LESETEXT:
* * * * *

Der Fundus ist also ein gesellschaftlicher Bestand an Wissen, Bildern und Gegenständen, auf die bei Bedarf zurückgegriffen wird, um einzuordnen und zu erklären. Bestandteile des Fundus werden allgemein wiedererkannt. Der Fundus prägt, wie Neues aufgefasst und welche Aussagen darüber gemacht werden. Was in den Fundus aufgenommen oder daraus entfernt wird, ist weltbildend und Gegenstand von politischen Aushandlungen. Nicht alle Erfahrungen schlagen sich im Fundus nieder (vgl. ). Besonderen Einfluss auf die Verwaltung des Fundus haben z. B. →Museen.
Ein historisches oder ethnologisches →Museum hat in diesem Sinne einen eigenen Fundus, wozu die Sammlung gehört, aber auch die sonstige Ausstattung sowie die Diskurse rund um dieses Museum. Sammlungskurator:innen, müssen sich zum Beispiel immer wieder überlegen, wie sie mit ihrer Sammlung umgehen und was sie daraus für die Ausstellungen auswählen. Wie setzen sie diese ausgewählten Objekte mit dem Rest der Welt in ein Verhältnis? Was schreiben sie in den Katalog, der die Sammlungsstücke aufführt und wen beziehen sie in diesen Prozess ein? Auch Museen erzählen mit ihren Ausstellungen Geschichten. Diese wirken glaubwürdiger als andere Geschichten, weil sie durch imposante Gebäude und glänzende Vitrinen gerahmt sind. Dass Museen so viele «originale» Objekte im Depot haben, die als Zeugen für ihre Geschichten präsentieren können, verleiht diesen Geschichten zusätzliches Gewicht.
G wie Gadjé-Rassismus
Gadjé-Rassismus ist der spezifische Rassismus gegen Rom:nja, Sinti:zze und Jenische, sowie gegen Menschen, die als solche wahrgenommen werden. Jahrhundertealte und tief verankerte Stereotype führen bis heute zu Diffamierung, Verfolgung, Assimilationszwang, Ausgrenzung, Entrechtung und Gewalt. Porajmos (romanes: «das Verschlingen») beschreibt den Völkermord an Rom:nja, Sinti:zze und Jenischen in Europa. Der Porajmos wurde erst 2015 als Genozid anerkannt. Angehörige mussten lange dafür kämpfen, als Opfer der nationalsozialistischen Verfolgung anerkannt zu werden und haben bis heute teilweise keine Wiedergutmachungsleistungen erhalten. Wiederkehrende gadjé-rassistische (→kontrollierende Bilder) zeigen sie in zerlumptem Äusserem auf der Landstrasse, als Wahrsager:innen und Diebe. Die Darstellung von Rom:nja und Sinti:zze war ein beliebtes Motiv für den Buchstaben Z in ABC-Büchern. Auch das s/exotisierende Bild der selbstbewussten, verführerischen «Z.» wird in der Unterhaltungsindustrie immer wieder ausgebeutet. Die tatsächliche (oft auch unter Zwang) oder zugeschriebene fahrende Lebensform, wird dabei immer wieder als Gegensatz zum bürgerlichen Leben dämonisiert oder glorifiziert. Der Gadjé-Rassismus führte zu einer «Ethnisierung» von fahrenden Lebensweisen, die über Jahrhunderte von unterschiedlichen marginalisierten Gruppen gepflegt wurden. Auch vermeintlich positive, «romantische» Vorurteile beruhen auf einer rassistischen Pauschalisierung (vgl. →Exotisierung).

* * * * *

ERFASSTE DATEN:
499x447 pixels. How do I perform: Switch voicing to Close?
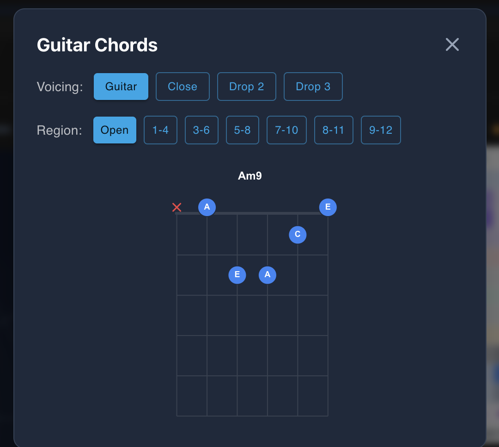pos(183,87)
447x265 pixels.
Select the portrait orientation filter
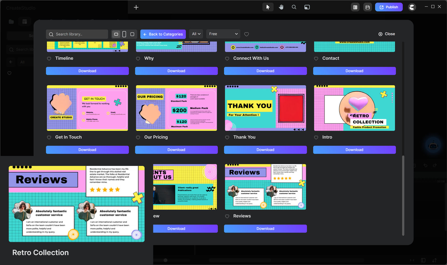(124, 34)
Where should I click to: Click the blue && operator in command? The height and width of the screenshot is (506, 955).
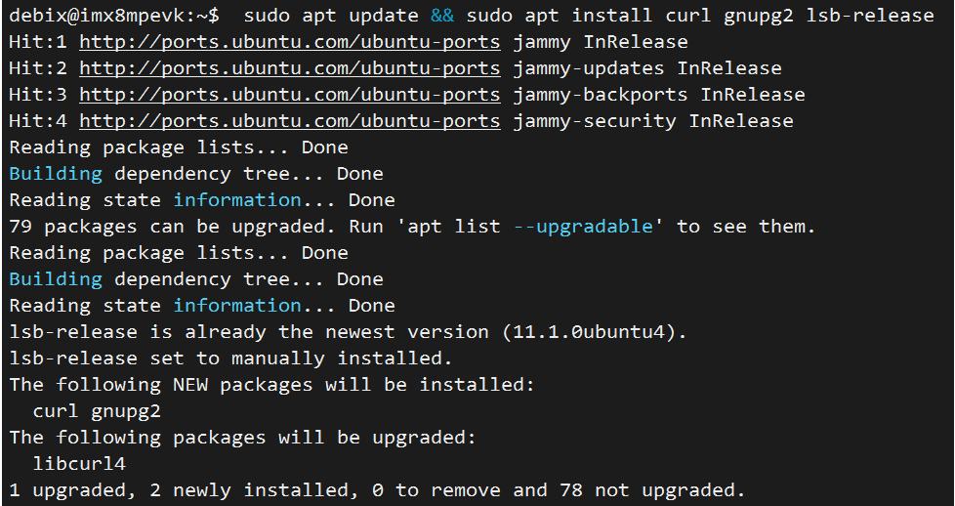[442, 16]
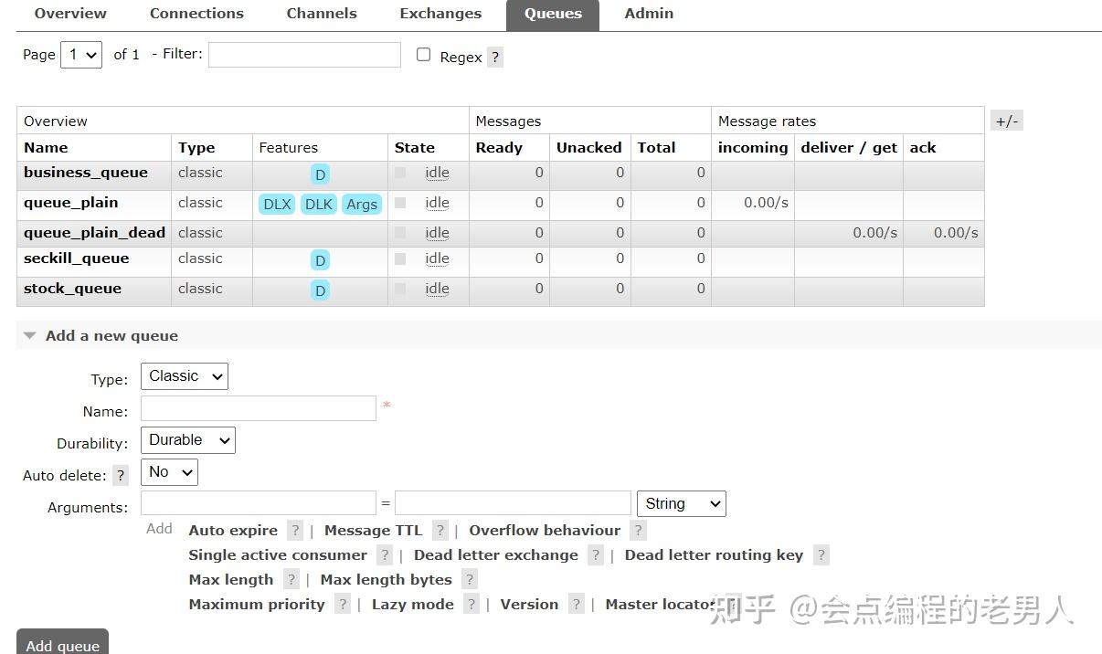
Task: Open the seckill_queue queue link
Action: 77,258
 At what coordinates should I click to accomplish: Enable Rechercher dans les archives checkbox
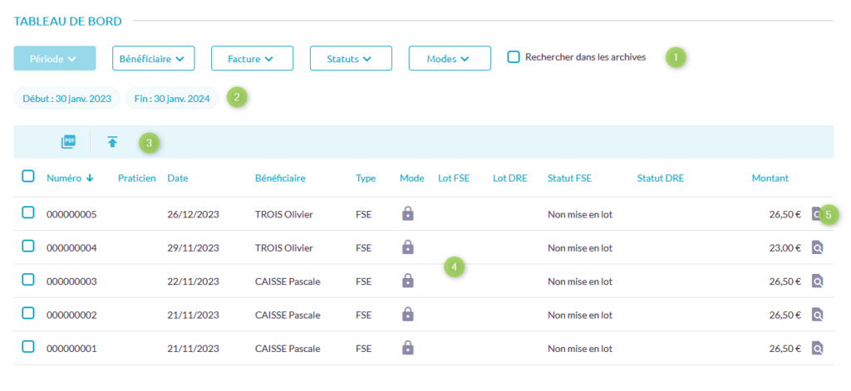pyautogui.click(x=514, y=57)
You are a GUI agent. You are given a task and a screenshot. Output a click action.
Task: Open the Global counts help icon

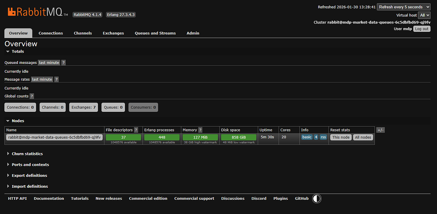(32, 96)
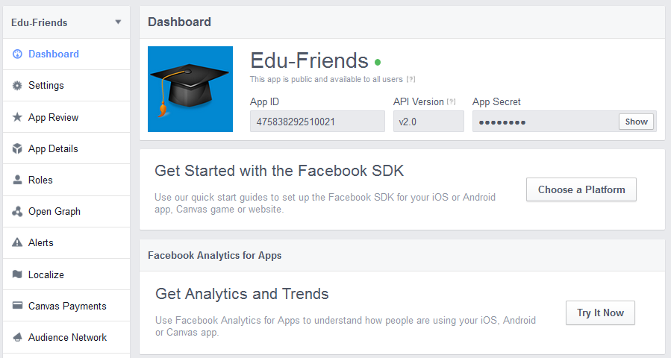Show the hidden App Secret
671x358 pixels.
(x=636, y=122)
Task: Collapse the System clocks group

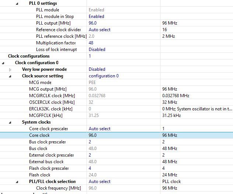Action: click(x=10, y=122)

* * * * *

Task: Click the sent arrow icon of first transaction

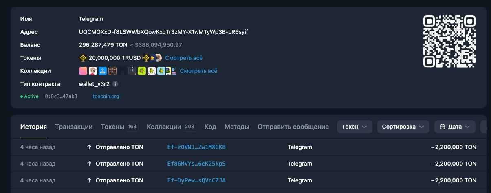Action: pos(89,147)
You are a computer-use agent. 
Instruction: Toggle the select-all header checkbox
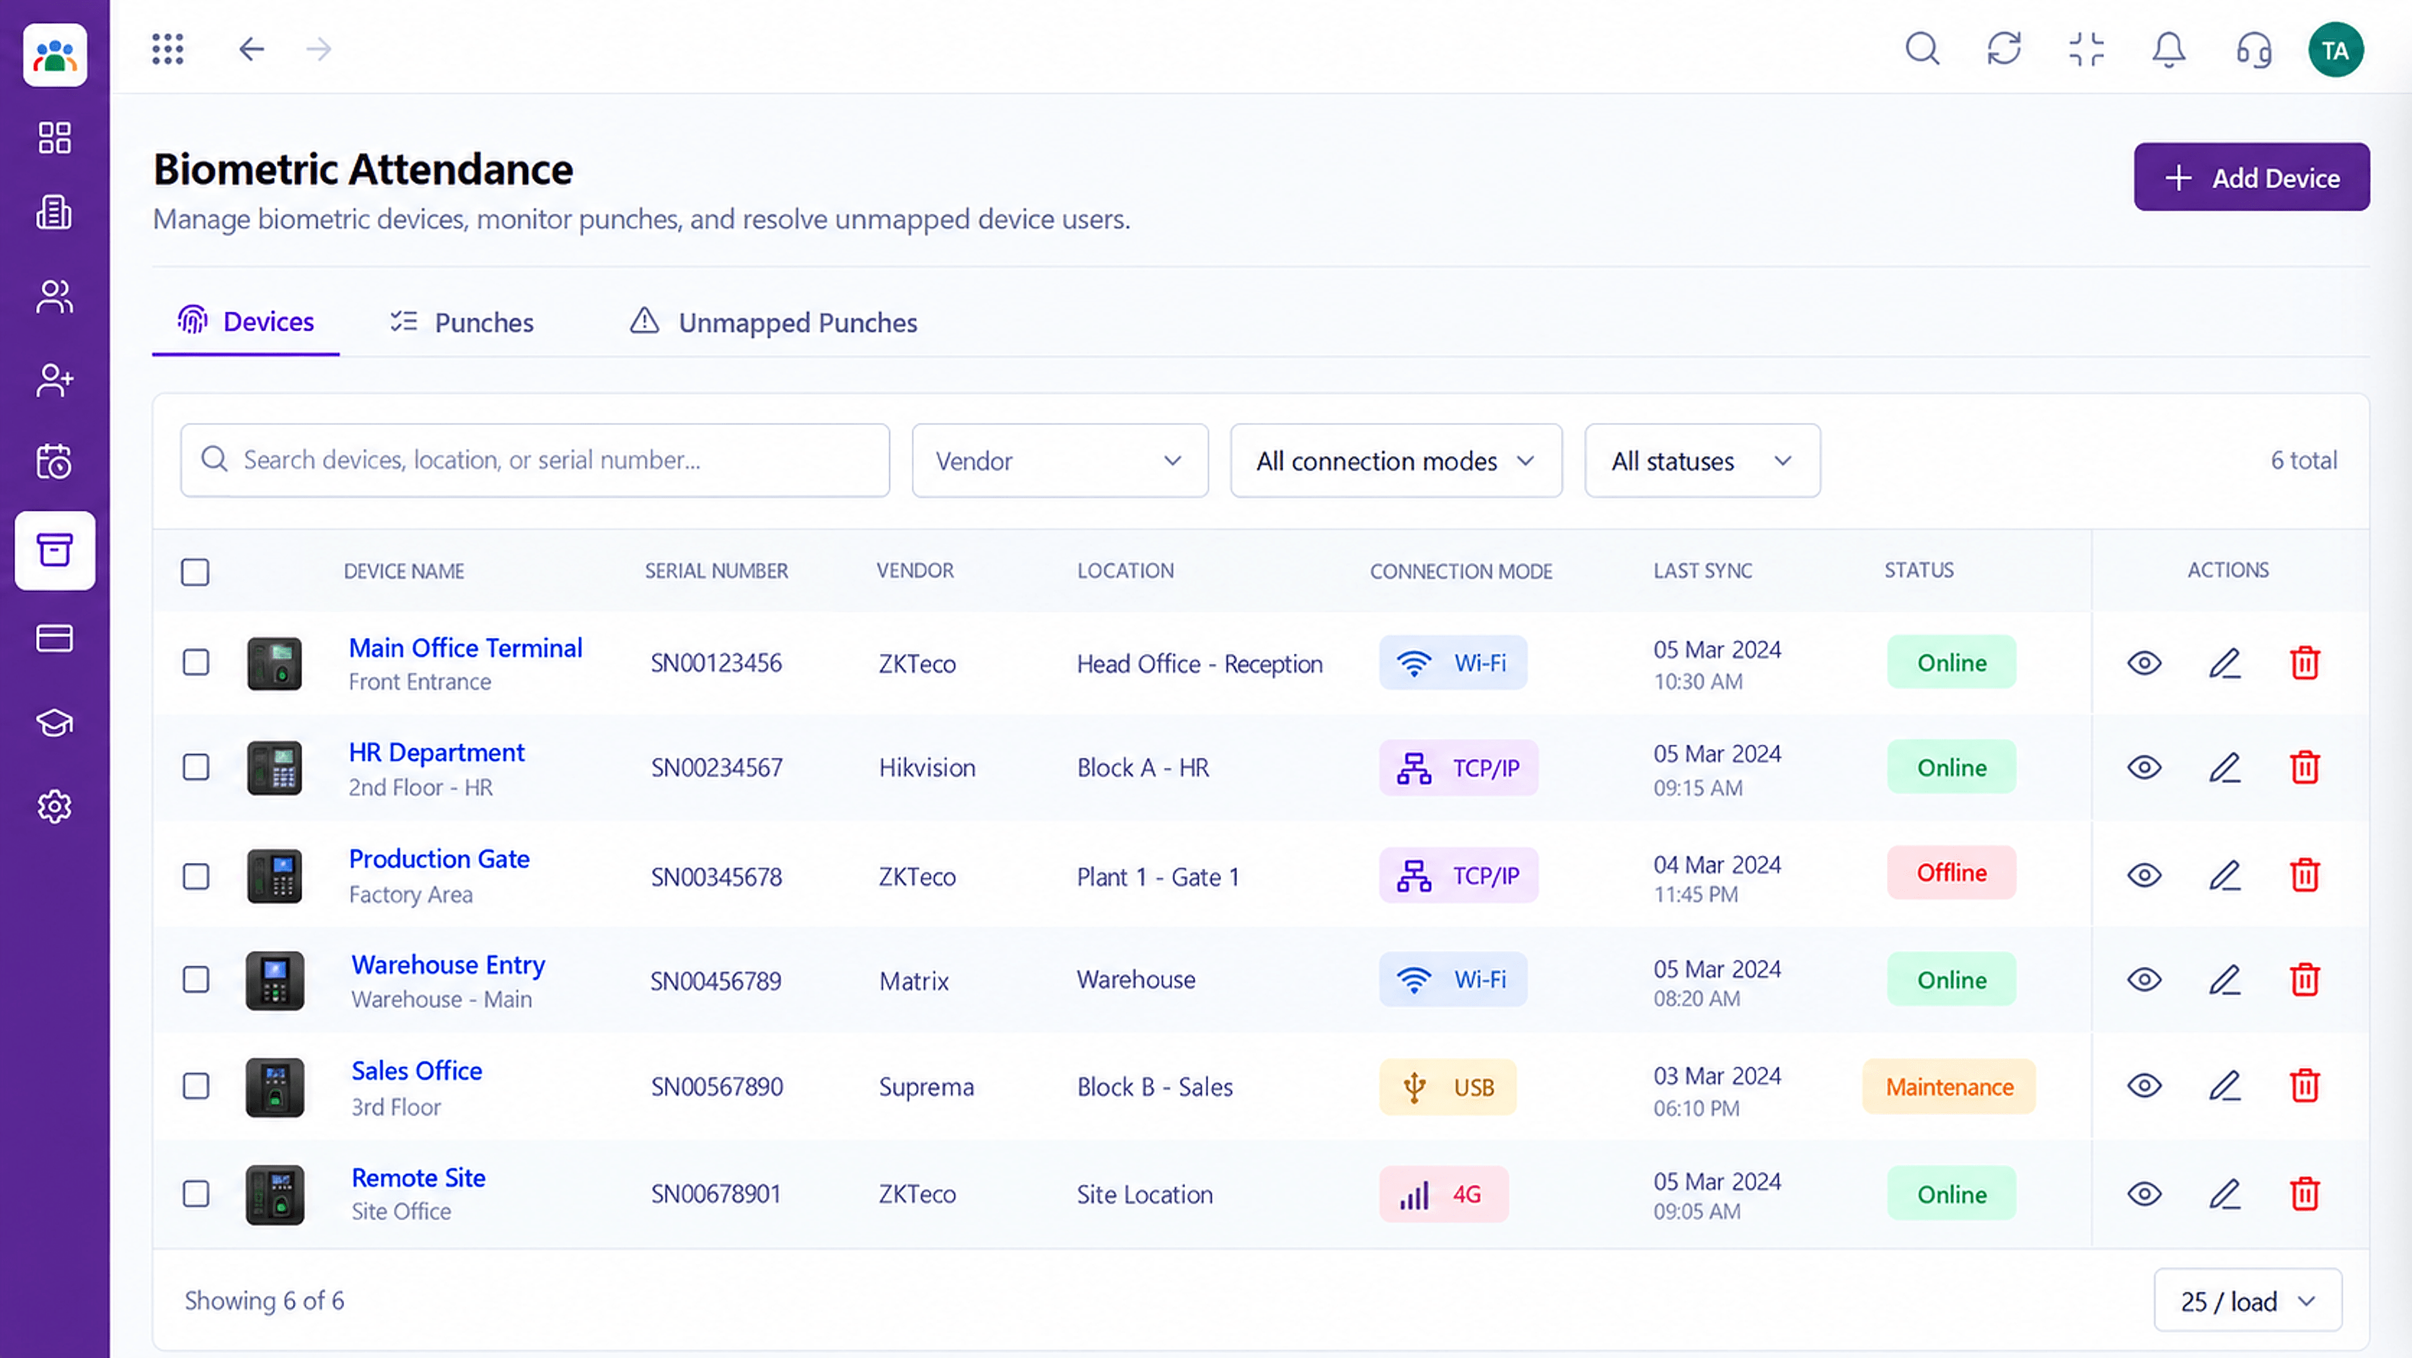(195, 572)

* * * * *

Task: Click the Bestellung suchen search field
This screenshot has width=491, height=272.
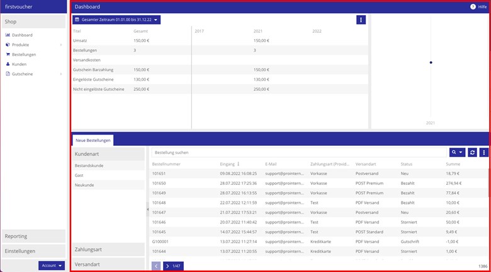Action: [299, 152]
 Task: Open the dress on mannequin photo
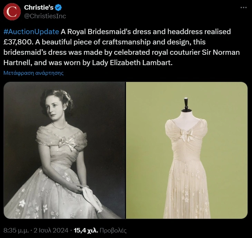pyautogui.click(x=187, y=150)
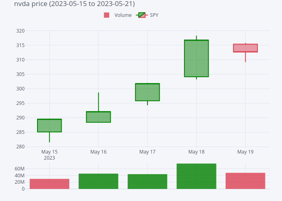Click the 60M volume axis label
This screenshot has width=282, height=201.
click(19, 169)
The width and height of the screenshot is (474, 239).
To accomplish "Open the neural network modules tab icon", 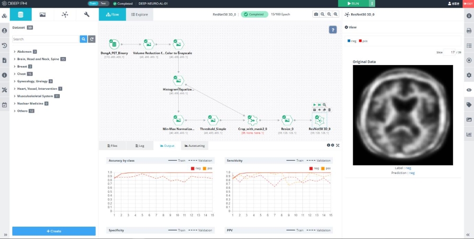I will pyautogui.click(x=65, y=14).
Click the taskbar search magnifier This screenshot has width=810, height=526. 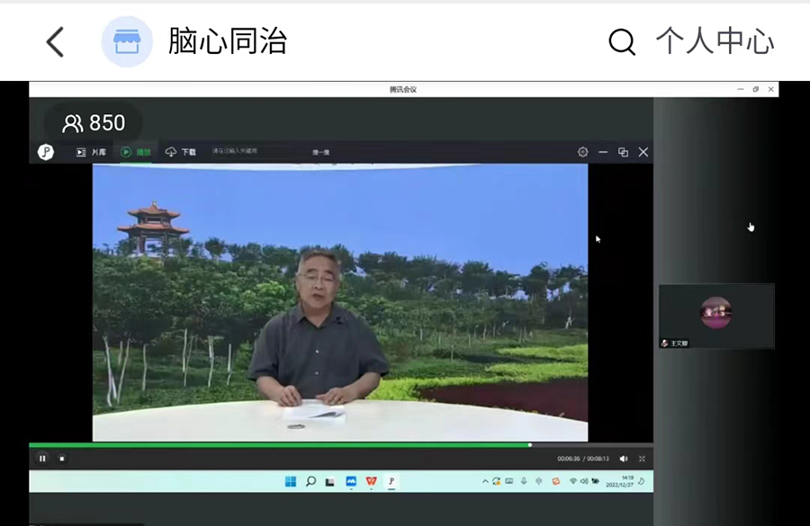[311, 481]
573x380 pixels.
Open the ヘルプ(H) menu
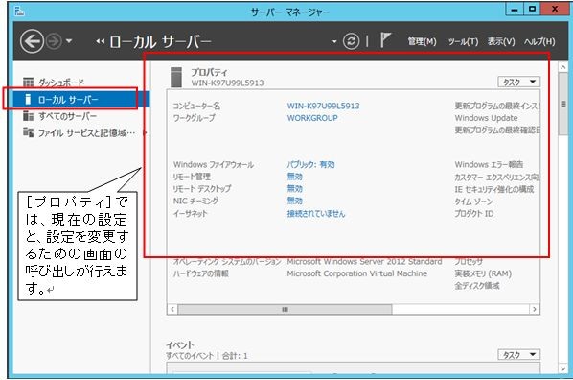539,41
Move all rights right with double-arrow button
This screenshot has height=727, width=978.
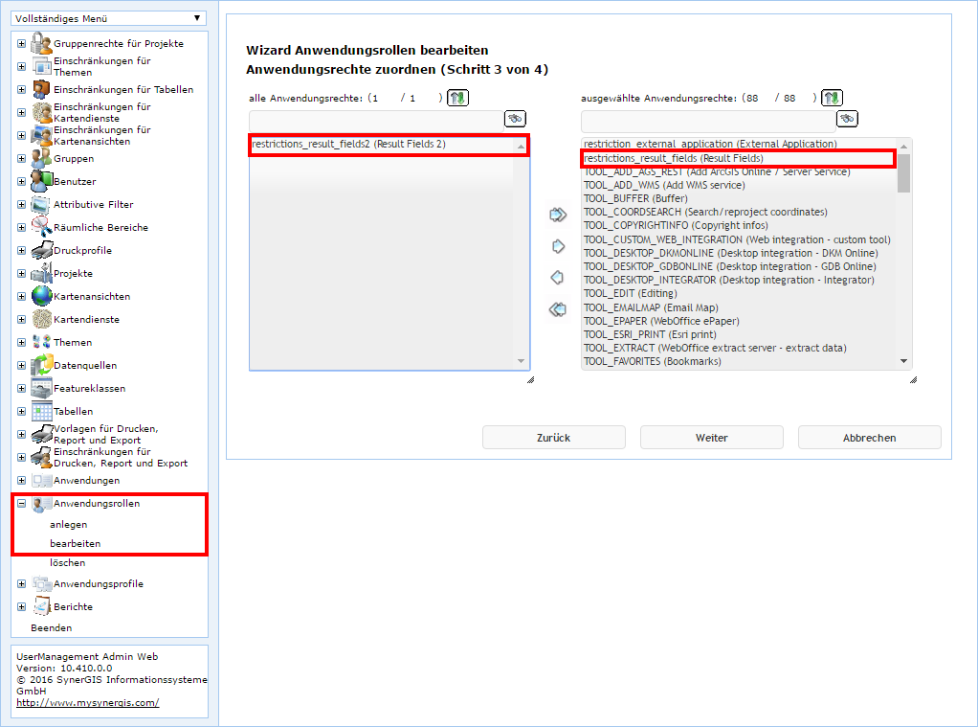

* * * * *

AUFGABEN:
1. Gib an, in welchem Jahr der Porajmos laut dem Lesetext als Genozid anerkannt wurde.
2. Fasse den Absatz des Lesetexts, der mit „Der Fundus ist also“ beginnt, als Stichpunktliste mit seinen wichtigsten Aussagen zusammen.
3. Setze den Lesetext über Gadjé-Rassismus im Anschluss an seinen letzten Satz fort.

LÖSUNGEN:
1. 2015

2.
- Der Fundus ist ein gesellschaftlicher Bestand an Wissen, Bildern und Gegenständen. Auf ihn wird bei Bedarf zurückgegriffen, um etwas einzuordnen und zu erklären.
- Seine Bestandteile werden allgemein wiedererkannt.
- Er prägt, wie Neues aufgefasst wird und welche Aussagen darüber gemacht werden.
- Was in den Fundus aufgenommen oder aus ihm entfernt wird, ist weltbildend und wird politisch ausgehandelt.
- Nicht alle Erfahrungen schlagen sich im Fundus nieder.
- Museen haben zum Beispiel besonderen Einfluss auf seine Verwaltung.

3.
Der Begriff Antiziganismus wird als Synonym von Gadjé-Rassismus ebenfalls verwendet. Der Begriff ist zwar etabliert, aber umstritten, weil er auf einem rassistischen Begriff beruht. Gadjé-Rassismus ist im deutschsprachigen Raum verbreitet und betont, dass Rassismus von Gadjés (rRomanes: «Nicht-Rom:nja») ausgeht.
In der Schweiz wurde die fahrende Lebensweise im 19. Jahrhundert verboten. Später gab es eine Anerkennung der Jenischen Minderheit, nicht aber anderer Gruppen.
Die «Fremdenpolizei» der Schweiz entwickelte sich anfangs des 20. Jahrhunderts wesentlich als Repressionsapparat gegen Fahrende. Die Aktualität des Gadjé-Rassismus zeigt sich in der Schweiz regelmässig in den Debatten um Stellplätze.
Es gab ausserdem in der Schweiz verschiedene Formen der Zwangsassimilation. Das Projekt «Kinder der Landstrasse» der halbstaatlichen Stiftung Pro Juventute entriss von 1926 bis 1972 Kinder von Fahrenden ihren Familien, um sie in die Dominanzgesellschaft einzugliedern. Für die Verwandten unauffindbar gemacht, wurden sie in Heimen, psychiatrischen Anstalten, Fremdfamilien und Gefängnissen untergebracht oder verdingt.